> **What to produce**:
Would you please copy each line below that includes the string "status"?

> **Dataset records**:
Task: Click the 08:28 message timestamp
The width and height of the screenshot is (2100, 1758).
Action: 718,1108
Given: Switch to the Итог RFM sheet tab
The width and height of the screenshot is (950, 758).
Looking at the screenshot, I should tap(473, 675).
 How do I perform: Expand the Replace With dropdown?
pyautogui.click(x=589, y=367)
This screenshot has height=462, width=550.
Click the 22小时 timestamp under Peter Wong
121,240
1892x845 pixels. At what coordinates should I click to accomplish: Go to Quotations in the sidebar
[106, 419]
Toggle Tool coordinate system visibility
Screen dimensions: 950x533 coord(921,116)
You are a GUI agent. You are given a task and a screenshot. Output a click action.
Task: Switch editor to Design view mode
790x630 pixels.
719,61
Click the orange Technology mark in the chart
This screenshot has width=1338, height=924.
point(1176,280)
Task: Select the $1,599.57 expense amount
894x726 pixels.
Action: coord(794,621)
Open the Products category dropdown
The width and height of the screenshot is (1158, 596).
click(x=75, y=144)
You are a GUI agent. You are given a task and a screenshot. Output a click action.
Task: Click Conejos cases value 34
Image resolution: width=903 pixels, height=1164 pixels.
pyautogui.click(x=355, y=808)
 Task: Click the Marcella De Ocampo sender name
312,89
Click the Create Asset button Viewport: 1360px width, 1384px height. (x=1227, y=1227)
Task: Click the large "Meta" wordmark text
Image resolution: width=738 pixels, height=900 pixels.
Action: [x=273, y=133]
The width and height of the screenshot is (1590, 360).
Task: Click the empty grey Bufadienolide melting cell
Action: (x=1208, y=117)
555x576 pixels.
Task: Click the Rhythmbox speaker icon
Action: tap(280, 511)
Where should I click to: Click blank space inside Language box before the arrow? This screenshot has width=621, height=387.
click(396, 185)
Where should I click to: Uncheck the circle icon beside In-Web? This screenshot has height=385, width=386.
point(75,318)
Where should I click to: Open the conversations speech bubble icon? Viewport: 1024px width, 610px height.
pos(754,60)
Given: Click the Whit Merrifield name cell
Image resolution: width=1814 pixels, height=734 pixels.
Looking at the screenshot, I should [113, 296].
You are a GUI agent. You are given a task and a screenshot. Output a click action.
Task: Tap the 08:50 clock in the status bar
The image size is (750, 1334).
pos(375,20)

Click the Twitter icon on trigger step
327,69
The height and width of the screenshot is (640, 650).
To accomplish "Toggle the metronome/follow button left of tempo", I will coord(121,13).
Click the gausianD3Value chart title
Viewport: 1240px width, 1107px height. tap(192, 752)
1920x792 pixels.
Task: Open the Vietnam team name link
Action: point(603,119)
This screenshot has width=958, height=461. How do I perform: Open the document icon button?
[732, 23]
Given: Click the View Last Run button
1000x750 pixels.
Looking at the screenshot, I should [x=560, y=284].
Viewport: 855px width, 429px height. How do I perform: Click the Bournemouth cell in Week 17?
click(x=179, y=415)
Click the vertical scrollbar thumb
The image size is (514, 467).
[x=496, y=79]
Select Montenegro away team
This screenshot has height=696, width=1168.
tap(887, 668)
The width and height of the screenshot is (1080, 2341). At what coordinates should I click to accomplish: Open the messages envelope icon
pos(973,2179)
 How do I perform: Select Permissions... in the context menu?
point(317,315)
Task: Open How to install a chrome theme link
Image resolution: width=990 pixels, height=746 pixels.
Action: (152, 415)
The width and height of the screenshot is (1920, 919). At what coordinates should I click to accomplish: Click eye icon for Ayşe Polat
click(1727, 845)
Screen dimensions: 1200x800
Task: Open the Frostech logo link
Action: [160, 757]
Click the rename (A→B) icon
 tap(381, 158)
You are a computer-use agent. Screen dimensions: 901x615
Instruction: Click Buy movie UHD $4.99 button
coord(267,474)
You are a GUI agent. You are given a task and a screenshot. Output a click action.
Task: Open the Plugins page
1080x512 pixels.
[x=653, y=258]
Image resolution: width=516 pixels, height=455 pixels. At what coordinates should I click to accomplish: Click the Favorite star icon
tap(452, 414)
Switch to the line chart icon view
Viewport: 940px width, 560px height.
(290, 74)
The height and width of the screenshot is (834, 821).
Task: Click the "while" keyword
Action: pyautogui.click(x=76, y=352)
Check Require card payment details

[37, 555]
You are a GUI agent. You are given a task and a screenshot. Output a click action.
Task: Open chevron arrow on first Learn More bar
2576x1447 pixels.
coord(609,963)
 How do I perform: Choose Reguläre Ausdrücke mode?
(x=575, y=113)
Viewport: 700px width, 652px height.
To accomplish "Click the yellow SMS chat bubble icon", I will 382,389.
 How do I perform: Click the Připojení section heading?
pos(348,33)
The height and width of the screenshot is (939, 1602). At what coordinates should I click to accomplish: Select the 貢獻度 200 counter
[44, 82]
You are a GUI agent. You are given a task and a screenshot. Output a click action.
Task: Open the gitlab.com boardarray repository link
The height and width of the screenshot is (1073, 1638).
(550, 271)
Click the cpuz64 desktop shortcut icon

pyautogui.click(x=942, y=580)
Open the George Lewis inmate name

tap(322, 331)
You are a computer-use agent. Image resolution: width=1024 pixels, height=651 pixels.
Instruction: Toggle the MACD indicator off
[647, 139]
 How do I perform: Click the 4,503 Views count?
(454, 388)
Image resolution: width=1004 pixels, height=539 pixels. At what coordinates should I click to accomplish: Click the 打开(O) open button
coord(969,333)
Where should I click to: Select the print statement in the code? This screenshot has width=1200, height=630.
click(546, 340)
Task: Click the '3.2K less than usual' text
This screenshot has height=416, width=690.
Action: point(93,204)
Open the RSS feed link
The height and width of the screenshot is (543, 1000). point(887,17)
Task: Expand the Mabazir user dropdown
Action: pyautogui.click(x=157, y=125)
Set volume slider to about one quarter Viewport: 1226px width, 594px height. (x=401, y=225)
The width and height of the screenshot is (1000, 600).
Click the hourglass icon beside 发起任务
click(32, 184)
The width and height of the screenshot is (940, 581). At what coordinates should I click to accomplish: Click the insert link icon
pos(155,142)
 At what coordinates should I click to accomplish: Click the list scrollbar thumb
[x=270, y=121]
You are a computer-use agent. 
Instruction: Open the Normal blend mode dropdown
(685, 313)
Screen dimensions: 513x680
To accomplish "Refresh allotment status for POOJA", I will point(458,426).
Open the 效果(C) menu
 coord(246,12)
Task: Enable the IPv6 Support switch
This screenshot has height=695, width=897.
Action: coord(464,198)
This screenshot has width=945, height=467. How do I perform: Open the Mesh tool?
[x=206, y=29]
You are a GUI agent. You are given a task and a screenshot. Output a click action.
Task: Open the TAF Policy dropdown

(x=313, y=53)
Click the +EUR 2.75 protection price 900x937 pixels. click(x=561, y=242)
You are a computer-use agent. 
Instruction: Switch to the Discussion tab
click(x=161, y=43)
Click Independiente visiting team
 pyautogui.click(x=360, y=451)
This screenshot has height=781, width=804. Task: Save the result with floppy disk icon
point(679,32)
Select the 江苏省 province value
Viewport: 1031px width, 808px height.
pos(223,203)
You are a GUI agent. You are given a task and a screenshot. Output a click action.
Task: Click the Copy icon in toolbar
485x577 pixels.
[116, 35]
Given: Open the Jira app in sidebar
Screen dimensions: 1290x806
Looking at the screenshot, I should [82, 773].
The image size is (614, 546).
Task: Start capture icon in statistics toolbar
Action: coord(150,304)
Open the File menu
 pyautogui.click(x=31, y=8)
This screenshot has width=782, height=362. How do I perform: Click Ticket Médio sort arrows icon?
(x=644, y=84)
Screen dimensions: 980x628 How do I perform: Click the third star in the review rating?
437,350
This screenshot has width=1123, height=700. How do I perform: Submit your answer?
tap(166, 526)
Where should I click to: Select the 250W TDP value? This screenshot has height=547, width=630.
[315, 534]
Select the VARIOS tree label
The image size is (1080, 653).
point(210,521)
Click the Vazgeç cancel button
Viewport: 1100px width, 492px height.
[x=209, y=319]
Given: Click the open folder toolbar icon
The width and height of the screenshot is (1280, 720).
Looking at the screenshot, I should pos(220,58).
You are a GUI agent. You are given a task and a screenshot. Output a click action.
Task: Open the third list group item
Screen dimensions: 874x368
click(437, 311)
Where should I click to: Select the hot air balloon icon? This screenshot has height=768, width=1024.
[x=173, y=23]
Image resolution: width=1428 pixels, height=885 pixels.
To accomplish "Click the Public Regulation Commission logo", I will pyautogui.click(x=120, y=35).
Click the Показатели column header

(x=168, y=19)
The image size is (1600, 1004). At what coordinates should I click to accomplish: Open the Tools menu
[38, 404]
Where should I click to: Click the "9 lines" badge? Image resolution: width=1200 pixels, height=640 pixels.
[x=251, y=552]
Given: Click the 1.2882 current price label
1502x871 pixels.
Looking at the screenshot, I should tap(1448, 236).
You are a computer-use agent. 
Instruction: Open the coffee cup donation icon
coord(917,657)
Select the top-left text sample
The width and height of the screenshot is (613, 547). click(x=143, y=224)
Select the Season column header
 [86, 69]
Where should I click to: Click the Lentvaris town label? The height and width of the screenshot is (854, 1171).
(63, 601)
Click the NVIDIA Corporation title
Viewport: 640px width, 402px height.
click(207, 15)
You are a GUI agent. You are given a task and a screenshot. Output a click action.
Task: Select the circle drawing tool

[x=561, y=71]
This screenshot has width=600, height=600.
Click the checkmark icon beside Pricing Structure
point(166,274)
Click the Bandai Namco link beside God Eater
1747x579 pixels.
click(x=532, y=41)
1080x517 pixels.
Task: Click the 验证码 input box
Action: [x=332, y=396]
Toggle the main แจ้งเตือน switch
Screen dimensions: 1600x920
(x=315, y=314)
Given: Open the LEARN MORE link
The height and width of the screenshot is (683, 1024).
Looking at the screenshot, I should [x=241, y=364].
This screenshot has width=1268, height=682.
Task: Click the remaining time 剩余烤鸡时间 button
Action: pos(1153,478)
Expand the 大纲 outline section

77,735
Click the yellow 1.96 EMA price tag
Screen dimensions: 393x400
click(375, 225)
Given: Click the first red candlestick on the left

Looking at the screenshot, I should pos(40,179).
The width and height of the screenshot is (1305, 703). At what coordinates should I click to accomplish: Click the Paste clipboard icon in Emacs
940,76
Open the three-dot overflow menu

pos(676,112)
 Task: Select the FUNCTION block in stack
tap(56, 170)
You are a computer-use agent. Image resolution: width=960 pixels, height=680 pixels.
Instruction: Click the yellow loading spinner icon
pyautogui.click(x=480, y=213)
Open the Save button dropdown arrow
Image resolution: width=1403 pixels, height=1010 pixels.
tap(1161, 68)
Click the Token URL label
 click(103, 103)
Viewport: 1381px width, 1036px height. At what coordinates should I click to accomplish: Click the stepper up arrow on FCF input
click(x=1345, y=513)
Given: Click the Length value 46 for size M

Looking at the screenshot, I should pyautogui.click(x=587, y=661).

> **Response to this exercise**:
Task: Tap the 08:50 clock in the status bar
To accomplish "Refresh allotment status for POOJA", I will point(458,426).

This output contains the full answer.